My husband (38) and I (36) have been together for 8 years. We have a 5 year old son, and he's been the only father figure my 12 yo daughter has had since she was 4. I've been telling him from the very beginning that I needed to have the surgery done to remove my ovaries and fallopian tubes, due to my BRCA status, and prior breast cancer (Triple neg, stage 2 no node involvement, chemo and double mastectomy with reconstruction, cancer free for 10 years this upcoming March.) My paternal grandmother died of ovarian cancer at 39 yo, so I definitely didn't want to go against medical advice and refuse to have the surgery. They told me after my cancer treatment I needed to have it done when I turned 30 or was done with having children. A specialist in BRCA patients later told me I could wait until 35.

I've been telling my husband all along that this surgery would induce menopause, and tried my best to warn him about the side effects and what that might mean for him, especially regarding our sex life. Unfortunately, I was not myself aware of how significant the symptoms would be, and as a result, I was unprepared and thus unable to sufficiently prepare him.

I didn't mean to go on so long, sorry, I'll get to the main question. I've been unable as of yet to get any kind of HRT for my menopausal symptoms, and sex is now excruciatingly painful for me, in addition to the absolute lack of desire, no libido to speak of.
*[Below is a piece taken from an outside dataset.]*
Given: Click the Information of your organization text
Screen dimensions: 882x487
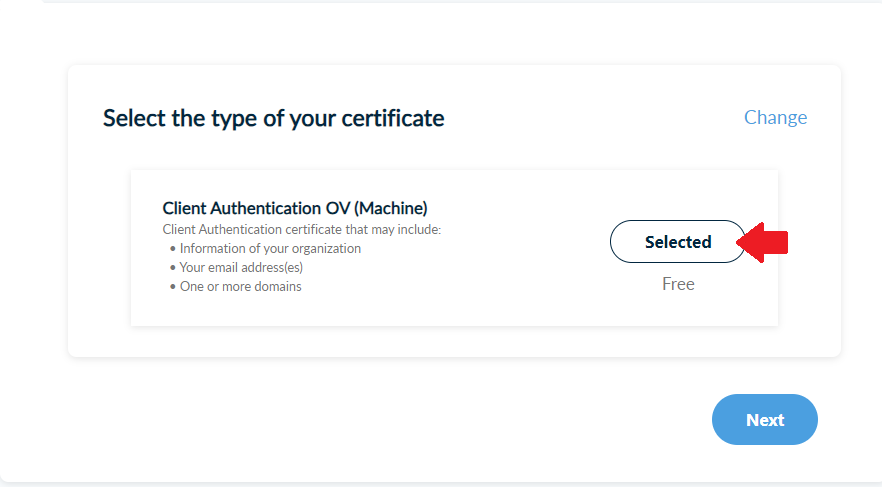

I've had conversations with my husband about it  . To his credit, he has tried to be understanding. His idea of being accommodating is only asking me for physical intimacy every couple weeks.

Am I unreasonable for wanting him  to stop entirely? I know he has needs, yes, but there are alternatives for him. I don't have another option, and I am not exaggerating about the amount of pain sex causes, it's severe, even with lubrication and every attempt at gentleness and slowness.

I had my surgery in March. We had sex approximately 2 weeks ago and now he's started asking me again. I'm doing everything I can to try to find a doctor who will work with me to get HRT, but it's not going well or quickly.

Any advice at all is appreciated, even if it's just telling me to take one for the team. I really don't want to damage our marriage any further, but I really don't want to be forced to have extremely painful intercourse every 2 weeks either.

Thanks in advance.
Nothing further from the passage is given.